In a starred review for A Bear Far from Home (Anne Schwartz/Random, 2022), Booklist wrote, "Green’s marvelous folk-style illustrations take their cues from medieval artwork, framing scenes with thick, gold borders and flowery flourishes". In another review, her work was noted for "presenting varied human skin tones throughout"; the review continues, "Green’s stylized gouache and pencil renderings complement through their use of ornate, medieval-inspired borders and floral flourishes".

Kirkus Reviews said Green's work in Loujain Dreams of Sunflowers: A Story Inspired by Loujain Alhathloul (minedition, 2022) was "beautifully representational".

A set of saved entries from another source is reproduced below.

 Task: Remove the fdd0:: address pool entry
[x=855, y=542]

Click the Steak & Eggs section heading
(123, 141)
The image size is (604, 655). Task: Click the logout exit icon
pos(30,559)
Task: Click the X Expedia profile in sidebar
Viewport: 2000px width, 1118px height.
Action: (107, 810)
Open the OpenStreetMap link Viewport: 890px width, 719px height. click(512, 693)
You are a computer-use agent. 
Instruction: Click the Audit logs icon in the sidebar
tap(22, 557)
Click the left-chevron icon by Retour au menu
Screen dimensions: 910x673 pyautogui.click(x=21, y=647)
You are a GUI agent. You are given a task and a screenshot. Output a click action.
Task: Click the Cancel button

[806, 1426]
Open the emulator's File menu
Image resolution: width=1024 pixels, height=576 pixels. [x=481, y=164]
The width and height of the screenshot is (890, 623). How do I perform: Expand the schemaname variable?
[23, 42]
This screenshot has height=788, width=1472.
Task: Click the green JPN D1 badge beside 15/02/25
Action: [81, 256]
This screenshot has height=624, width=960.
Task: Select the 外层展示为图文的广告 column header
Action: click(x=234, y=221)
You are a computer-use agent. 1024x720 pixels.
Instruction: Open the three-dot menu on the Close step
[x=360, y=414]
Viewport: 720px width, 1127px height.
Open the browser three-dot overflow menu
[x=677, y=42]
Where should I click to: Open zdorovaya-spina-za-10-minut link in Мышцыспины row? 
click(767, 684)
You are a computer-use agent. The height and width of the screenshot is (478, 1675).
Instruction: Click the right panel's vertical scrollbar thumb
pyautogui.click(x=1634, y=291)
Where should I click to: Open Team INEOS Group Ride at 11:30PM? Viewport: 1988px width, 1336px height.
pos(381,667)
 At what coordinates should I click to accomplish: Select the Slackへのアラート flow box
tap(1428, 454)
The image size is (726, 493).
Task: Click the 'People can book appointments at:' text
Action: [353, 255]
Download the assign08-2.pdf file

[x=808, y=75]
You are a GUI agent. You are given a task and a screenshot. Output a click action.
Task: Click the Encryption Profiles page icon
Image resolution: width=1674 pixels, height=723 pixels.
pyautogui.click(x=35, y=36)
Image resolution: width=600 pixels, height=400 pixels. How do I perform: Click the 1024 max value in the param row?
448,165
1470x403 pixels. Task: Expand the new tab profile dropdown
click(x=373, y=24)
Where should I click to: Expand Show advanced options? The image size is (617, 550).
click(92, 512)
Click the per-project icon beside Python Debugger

Kirkus Reviews commented that her first book as both writer and illustrator, How to Make Friends with a Ghost (Tundra Books, 2017), had "a sophisticated, rather adult aesthetic."

== Selected works ==

=== As illustrator ===
- The Great Hibernation. Written by Tara Dairman. Wendy Lamb/Random, 2017.
- The Unicorn in the Barn. Written by Jacqueline Ogburn. HMH Books, 2017.
- The Glass Town Game. Written by Catherynne M. Valente. McElderry, 2017.
- From Far Away. Written by Robert Munsch & Saoussan Askar. Annick Press, 2017.
- How to Be a Good Creature: A Memoir in Thirteen Animals. Written by Sy Montgomery. Houghton Mifflin Harcourt, 2018.
- Iqbal and His Ingenious Idea: How a Science Project Helps One Family and the Planet. Written by Elizabeth Suneby. Kids Can Press, 2018.
- A Year with Mama Earth. Written by Rebecca Grabill. Eerdmans, 2019.
- Becoming a Good Creature. Written by Sy Montgomery. HMH Books, 2020.
- Madame Saqui: Revolutionary Rope Dancer. Written by Lisa Robinson. Schwartz & Wade/Random, 2020.
- Kafka and the Doll. Written by Larissa Theule. Viking, 2021.
- A Bear Far from Home. Written by Susan Fletcher. Anne Schwartz/Random, 2022.
- Loujain Dreams of Sunflowers: A Story Inspired by Loujain Alhathloul. Written by Lina Alhathloul and Uma Mishra-Newbery. minedition, 2022.

=== As writer and illustrator ===
- How to Make Friends with a Ghost. Tundra Books, 2017.